Thorfinn the Mighty (c.1025–1064) was a son of Sigurd and a grandson of King Malcolm II of Scotland (Máel Coluim mac Cináeda). Along with Sigurd's other sons he ruled Orkney and Shetland during the first half of the 11th century and extended his authority over the Kingdom of the Isles. Thorfinn's sons Paul and Erlend succeeded him, fighting at the Battle of Stamford Bridge in 1066. Paul and Erlend quarreled as adults and this dispute carried on to the next generation. The martyrdom of Magnus Erlendsson, who was killed in April 1116 by his cousin Haakon Paulsson, resulted in the building of St Magnus Cathedral, still today a dominating feature of Kirkwall.

Unusually, from c. 1100 onwards the Norse jarls owed allegiance both to the Norwegian crown for Orkney and to the Scottish crown through their holdings as Earls of Caithness. In 1231 the line of Norse earls, unbroken since Rognvald, ended with Jon Haraldsson's murder in Thurso. The Earldom of Caithness was granted to Magnus, second son of the Earl of Angus, whom Haakon IV of Norway confirmed as Earl of Orkney in 1236. In 1290, the death of the child princess Margaret, Maid of Norway in Orkney, en route to mainland Scotland, caused a disputed succession that led to the Wars of Scottish Independence. In 1379 the earldom passed to the Sinclair family, who were also barons of Roslin near Edinburgh.

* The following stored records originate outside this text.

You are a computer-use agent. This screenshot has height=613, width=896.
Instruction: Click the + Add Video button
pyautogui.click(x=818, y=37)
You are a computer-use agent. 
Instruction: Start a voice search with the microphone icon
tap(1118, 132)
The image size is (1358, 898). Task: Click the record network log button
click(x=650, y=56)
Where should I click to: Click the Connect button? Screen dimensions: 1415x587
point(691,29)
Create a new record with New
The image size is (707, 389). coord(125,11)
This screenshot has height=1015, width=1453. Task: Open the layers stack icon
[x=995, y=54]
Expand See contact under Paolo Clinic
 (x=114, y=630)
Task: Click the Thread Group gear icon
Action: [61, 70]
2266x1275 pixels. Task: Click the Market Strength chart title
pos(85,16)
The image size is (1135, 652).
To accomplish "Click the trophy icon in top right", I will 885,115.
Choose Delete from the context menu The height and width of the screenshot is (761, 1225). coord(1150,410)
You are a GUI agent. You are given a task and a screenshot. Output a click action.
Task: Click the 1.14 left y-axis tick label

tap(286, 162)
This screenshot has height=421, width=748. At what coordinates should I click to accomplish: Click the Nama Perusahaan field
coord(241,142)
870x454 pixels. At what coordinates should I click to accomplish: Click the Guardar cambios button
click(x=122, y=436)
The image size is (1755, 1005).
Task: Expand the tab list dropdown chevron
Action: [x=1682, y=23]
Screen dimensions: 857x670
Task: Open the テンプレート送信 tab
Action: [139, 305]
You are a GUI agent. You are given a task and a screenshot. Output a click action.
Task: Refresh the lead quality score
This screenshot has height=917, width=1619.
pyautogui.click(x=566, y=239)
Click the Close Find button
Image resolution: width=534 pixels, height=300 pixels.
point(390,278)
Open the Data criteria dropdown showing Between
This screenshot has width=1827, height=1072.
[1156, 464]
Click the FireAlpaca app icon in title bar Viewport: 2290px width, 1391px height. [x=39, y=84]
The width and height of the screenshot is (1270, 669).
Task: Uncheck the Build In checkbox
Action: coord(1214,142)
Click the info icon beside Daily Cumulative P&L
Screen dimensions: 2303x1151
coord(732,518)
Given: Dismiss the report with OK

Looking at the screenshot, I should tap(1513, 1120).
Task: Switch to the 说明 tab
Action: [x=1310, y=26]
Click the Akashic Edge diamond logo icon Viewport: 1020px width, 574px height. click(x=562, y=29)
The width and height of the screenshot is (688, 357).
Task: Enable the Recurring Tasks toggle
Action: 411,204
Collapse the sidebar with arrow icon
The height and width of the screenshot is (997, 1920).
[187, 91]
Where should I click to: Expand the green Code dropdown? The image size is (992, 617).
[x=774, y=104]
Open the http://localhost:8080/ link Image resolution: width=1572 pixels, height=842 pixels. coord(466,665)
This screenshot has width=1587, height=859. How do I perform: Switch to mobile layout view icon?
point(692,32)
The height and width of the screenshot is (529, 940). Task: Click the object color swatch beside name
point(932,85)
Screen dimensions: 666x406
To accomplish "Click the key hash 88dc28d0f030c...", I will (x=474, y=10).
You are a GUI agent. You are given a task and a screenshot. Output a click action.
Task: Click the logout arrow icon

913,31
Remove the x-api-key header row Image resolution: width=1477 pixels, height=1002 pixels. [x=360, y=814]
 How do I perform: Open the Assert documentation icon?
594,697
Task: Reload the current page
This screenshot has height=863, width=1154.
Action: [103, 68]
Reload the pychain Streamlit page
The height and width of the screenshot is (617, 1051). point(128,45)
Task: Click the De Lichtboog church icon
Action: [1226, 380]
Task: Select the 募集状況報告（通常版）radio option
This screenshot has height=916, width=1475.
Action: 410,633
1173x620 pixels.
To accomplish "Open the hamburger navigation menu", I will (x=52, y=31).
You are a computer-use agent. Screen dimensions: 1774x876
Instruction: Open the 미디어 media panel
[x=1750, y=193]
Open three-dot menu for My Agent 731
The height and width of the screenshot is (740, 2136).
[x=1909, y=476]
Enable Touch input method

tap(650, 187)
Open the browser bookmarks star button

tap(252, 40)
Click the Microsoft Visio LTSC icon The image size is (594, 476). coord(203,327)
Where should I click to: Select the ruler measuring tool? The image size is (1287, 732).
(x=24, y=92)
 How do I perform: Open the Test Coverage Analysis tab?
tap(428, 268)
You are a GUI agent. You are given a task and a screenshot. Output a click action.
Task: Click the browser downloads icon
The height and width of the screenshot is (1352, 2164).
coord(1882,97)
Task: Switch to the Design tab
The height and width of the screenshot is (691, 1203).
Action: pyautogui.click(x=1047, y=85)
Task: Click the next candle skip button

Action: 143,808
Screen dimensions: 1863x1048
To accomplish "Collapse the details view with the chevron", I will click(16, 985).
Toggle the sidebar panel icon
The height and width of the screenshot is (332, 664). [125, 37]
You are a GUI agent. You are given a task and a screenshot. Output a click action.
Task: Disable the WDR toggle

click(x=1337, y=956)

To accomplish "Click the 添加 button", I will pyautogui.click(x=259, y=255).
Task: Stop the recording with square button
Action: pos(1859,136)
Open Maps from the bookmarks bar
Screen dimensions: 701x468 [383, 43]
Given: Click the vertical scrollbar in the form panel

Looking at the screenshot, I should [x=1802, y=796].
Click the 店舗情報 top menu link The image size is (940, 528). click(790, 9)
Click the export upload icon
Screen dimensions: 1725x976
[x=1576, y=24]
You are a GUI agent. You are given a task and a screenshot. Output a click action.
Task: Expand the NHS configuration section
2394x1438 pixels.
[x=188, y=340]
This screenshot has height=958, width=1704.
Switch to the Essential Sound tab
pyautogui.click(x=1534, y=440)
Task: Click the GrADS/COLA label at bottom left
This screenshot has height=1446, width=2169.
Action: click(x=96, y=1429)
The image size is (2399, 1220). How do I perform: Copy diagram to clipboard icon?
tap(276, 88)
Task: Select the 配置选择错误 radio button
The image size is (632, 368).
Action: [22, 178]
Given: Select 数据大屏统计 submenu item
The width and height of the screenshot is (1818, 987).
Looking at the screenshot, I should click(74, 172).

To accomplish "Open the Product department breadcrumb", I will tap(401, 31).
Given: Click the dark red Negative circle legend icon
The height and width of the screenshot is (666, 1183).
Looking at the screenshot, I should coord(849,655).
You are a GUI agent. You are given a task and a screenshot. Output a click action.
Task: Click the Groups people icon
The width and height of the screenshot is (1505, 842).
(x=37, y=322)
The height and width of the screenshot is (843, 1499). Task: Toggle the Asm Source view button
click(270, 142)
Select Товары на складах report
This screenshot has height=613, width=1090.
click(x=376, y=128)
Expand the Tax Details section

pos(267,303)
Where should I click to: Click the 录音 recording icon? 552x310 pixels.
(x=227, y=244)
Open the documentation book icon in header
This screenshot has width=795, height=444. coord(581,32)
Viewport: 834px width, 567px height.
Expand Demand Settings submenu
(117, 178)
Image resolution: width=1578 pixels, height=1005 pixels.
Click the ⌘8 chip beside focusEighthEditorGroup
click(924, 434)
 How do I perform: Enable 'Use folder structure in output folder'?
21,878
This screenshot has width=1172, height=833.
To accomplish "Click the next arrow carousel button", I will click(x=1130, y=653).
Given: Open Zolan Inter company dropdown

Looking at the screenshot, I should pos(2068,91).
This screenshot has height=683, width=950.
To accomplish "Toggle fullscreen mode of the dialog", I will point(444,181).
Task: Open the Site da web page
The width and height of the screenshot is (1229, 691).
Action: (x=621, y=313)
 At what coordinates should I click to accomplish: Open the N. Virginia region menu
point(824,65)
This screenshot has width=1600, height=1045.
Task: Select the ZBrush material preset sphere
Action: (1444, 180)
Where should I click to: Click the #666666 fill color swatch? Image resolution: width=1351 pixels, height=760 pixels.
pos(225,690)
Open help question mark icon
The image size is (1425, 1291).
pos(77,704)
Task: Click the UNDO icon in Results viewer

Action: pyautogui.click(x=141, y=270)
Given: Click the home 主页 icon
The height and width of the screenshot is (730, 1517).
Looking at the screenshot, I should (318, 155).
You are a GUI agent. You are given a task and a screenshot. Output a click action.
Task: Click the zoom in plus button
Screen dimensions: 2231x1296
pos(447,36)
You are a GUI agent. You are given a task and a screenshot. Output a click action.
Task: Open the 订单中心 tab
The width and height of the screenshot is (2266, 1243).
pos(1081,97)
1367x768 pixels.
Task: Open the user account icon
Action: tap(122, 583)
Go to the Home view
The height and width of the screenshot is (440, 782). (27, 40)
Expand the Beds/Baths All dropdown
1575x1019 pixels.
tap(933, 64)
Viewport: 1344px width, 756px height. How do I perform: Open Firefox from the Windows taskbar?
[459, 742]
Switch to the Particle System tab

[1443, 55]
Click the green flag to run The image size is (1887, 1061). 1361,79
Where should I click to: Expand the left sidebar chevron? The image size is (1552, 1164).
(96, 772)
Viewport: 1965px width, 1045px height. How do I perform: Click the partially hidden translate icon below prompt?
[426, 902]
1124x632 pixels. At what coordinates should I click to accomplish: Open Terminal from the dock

In 1468 Orkney and Shetland were pledged by Christian I, in his capacity as King of Norway, as security against the payment of the dowry of his daughter Margaret, who was betrothed to James III of Scotland. However the money was never paid, and Orkney was absorbed by the Kingdom of Scotland in 1472. The last Earl of Orkney to hold the title under the Norwegian crown was William Sinclair, Earl of Orkney.